Detalhes da tarefa:
Edite a passagem do texto de leitura que vai de "Na semana da" até "jogar a culpa.", pondo "véspera" no lugar de "semana", e apresente-a inteira.

Texto de leitura:
++++++++
Nestas circunstâncias estamos falando que eles estão acelerando e
apertando cada vez mais na busca de juntar os votos em torno ao
segundo colocado, ainda que o que querem é dar a impressão de que
evidentemente existe competitividade. Acredito que o que pode
ocorrer é que possam forçar um segundo turno. E que ele seja feito sob
as circunstâncias em que se move o processo eleitoral, com os 30
assessores da Organização dos Estados Americanos (OEA) – que
atuou para fraudar as eleições do ano passado. Com os agentes da USAID
(Agência dos Estados Unidos para o Desenvolvimento
Internacional) – surrado esquema de intromissão
estadunidense na América Latina – no Tribunal Eleitoral
Estamos dando por certo que há algum plano com algum tipo de “ajuda
técnica e humanitária” para tentar contornar esta situação.
Conviria a este setor, pela chamada “governabilidade”, passar a
imagem de transferência pacífica de governo pacífica e não a de
um golpismo permanente, para o que estão se preparando.
*Como vês a denúncia da Rede de Comunicadores Populares de que há
um envolvimento de setores militares em uma onda de atentados
violentos com explosivos contra hotéis de observadores
internacionais e tudo mais, no sentido de envolver o MAS?*
Não há nada descartado porque é um plano estratégico da
ultradireita ligada ao império. Sua jogada principal é não
permitir que o MAS vença. E a primeira coisa para isso é tentar,
através de Mesa, que passa a figura do moderado, entre aspas, e de um
certo equilíbrio da direita, forjar um centro de conciliação.
Na realidade, os direitistas não vão competir para ver quem ganha,
mas vão forçar esta vitória por meio dos mecanismos que estamos
assinalando. Porém, se a votação no MAS for demasiado
contundente, não está descartada a possibilidade do golpismo
continuado. Para isso as declarações de alguns militares nas
redes sociais que não vão permitir que o comunismo retorne. Em
virtude do aniversário do Che voltaram com os mesmos discursos de
que os invasores estrangeiros venham etc., obviamente os
cubanos e venezuelanos, a mesma cantilena de sempre, com o mesmo
discurso.
Na semana da eleição também houve a conferência de grupos que são
ecologistas paramilitares, os Árvores de Pé e outros de Santa
Cruz, acusando o MAS de violência armada e de preparativos de
agressões para o dia das eleições. Estão projetando sobre nós o que
eles fazem, para jogar a culpa.
++++++++
Material de consulta:
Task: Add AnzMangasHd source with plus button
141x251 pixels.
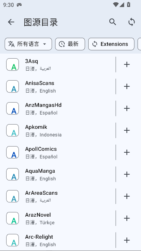Action: 127,108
++++++++
Resposta da tarefa:
Na véspera da eleição também houve a conferência de grupos que são
ecologistas paramilitares, os Árvores de Pé e outros de Santa
Cruz, acusando o MAS de violência armada e de preparativos de
agressões para o dia das eleições. Estão projetando sobre nós o que
eles fazem, para jogar a culpa.